Council members dismissed Shatz’s allegations as baseless.
“We recognize you can make any argument you choose,” Mayor Carl Brewer said during the meeting. “Cities that prosper, the things they have to do ... is make investments to do things. As long as we’re putting people to work and creating an environment ... where new businesses come to our community, it provides the opportunity to grow new business.”
“I don’t in any way see this project as giving tax dollars to the rich at the expense of the poor,” Vice Mayor Janet Miller said. “This project can bring increased tax dollars from outside the community that are reinvested in this community.
“While it would be nice for every job in this city to be high-paying, it’s important for us as a community to have a range of jobs from the lower-skilled to the higher-skilled.”
The first phase is anchored by GoodSports Fieldhouse, a 65,000-square-foot multi-sport athletic facility targeting regional and national tournaments. It will include 12 full-size basketball courts or 24 volleyball courts, and can house team sports competitions for basketball, volleyball, indoor soccer, wrestling and cheerleading. The field house is projected to draw 300,000 visitors a year.

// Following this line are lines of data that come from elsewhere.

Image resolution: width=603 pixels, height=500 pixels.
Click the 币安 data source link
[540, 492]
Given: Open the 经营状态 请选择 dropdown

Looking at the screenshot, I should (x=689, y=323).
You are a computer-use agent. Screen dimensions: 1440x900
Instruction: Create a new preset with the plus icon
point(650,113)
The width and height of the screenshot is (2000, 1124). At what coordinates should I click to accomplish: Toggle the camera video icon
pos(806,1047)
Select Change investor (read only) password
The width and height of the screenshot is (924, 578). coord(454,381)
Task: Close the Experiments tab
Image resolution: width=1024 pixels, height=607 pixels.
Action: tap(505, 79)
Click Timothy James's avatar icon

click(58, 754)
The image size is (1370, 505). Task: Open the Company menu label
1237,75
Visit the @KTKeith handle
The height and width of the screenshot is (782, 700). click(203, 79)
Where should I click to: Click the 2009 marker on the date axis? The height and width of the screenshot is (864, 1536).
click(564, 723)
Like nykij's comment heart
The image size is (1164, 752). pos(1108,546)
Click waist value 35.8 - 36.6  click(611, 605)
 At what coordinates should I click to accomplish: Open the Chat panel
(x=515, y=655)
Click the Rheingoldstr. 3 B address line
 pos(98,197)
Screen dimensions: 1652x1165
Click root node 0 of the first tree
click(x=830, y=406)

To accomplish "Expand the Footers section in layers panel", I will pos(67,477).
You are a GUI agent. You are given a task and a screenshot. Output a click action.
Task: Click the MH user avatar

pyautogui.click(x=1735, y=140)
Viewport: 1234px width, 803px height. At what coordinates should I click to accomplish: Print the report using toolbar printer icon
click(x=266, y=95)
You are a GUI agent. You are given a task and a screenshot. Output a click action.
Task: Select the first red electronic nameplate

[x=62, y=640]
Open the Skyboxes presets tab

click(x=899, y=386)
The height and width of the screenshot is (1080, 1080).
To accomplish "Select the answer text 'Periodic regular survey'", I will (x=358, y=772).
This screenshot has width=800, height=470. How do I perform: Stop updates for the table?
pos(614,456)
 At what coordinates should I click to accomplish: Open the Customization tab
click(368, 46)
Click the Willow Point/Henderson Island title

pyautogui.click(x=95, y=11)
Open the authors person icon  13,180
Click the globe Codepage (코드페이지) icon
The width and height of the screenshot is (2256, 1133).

Adjacent to the field house will be a 150-room hotel targeting young athletes and their families. Maxwell said GoodSports president Jerald Good and his partners are prepared to invest at least $90 million in private equity in the project.
Its target market is the stream of summer basketball tournaments sponsored by groups like Mid-America Youth Basketball and the Amateur Athletic Union, events that draw players, coaches, parents and families from across the region.
Phase one also includes the $9.5 million completion of the interchange at K-96 and Greenwich, earmarking $7.5 million of the STAR bond revenues and $2 million from the city’s 10-year capital improvements program.